BACKGROUND: MicroRNAs (miRNAs) play crucial functions in the progression of ovarian cancer. MicroRNA-27b-5p (miR-27b-5p) has been identified as a cancer-associated miRNA. Nevertheless, the expression profile of miR-27b-5p and its functions in ovarian cancer are unexplored. METHODS: qRT-PCR and western blot analysis were used to detect the levels of miR-27b-5p and C-X-C motif chemokine ligand 1 (CXCL1). The impact of miR-27b-5p on ovarian cancer cells proliferation, migration and invasion in vitro were investigated using Cell Counting Kit-8 (CCK8), wound healing and Transwell, respectively.

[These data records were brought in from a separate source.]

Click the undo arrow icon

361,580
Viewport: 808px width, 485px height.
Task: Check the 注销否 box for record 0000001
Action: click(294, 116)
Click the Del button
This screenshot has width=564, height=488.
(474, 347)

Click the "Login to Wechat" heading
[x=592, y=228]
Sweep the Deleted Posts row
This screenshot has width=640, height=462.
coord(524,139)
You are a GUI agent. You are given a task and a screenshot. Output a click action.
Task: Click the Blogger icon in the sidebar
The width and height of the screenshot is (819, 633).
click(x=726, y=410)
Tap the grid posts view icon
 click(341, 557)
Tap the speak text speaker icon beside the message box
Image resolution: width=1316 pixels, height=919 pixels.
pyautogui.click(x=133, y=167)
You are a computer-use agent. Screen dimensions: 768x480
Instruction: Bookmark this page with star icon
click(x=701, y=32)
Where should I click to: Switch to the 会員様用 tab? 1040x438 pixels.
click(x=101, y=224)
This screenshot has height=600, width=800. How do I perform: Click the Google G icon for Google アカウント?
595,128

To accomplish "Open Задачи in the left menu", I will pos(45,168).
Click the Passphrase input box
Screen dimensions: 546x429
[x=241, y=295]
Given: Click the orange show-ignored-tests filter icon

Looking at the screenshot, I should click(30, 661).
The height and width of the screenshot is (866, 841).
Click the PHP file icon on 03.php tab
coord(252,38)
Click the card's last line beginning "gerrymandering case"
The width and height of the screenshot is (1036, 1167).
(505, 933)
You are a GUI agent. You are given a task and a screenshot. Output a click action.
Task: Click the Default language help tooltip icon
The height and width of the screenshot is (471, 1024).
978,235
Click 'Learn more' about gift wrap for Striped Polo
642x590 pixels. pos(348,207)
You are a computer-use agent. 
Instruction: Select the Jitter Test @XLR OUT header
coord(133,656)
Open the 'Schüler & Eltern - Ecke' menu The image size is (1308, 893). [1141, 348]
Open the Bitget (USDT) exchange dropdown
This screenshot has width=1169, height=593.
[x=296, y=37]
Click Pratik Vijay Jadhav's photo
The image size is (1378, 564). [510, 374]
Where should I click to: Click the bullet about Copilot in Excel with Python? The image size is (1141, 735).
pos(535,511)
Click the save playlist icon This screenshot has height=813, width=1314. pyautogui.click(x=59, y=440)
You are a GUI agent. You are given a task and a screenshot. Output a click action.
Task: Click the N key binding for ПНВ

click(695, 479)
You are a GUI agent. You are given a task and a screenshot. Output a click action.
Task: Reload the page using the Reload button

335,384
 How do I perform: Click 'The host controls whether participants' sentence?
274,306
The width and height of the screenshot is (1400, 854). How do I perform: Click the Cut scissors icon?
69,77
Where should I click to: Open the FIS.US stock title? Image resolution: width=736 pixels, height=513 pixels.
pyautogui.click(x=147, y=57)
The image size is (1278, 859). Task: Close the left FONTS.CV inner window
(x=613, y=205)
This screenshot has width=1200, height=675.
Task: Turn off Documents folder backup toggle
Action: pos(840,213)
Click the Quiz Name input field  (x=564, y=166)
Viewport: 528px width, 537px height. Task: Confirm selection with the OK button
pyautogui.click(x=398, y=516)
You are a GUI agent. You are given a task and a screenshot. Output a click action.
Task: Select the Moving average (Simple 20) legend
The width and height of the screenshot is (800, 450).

The expression of matrix metalloprotein-2/9 (MMP-2/9) were measured using immunofluorescence staining. Bioinformatics and luciferase reporter analysis were used to predict the target of miR-27b-5p. The growth of ovarian cancer cells in vivo was evaluated using transplanted tumor model. RESULTS: Here, we demonstrated that miR-27b-5p was downregulated in ovarian carcinoma cells and clinical specimens. Higher expression of miR-27b-5p was associated with an unfavorable overall survival in patients with ovarian cancer. Upregulation of miR-27b-5p decreased the viability, migration ability and invasion capacity of SKOV3 and OVCAR3 cell. MiR-27b-5p also inhibited the growth of SKOV3 cell in nude mice. Additionally, we verified that CXCL1 was a target of miR-27b-5p in ovarian carcinoma cells. Restoring the expression of CXCL1 abolished the inhibitory impacts of miR-27b-5p in ovarian cancer carcinoma cells. CONCLUSION: This research revealed that miR-27b-5p restrained the progression of ovarian carcinoma possibly via targeting CXCL1.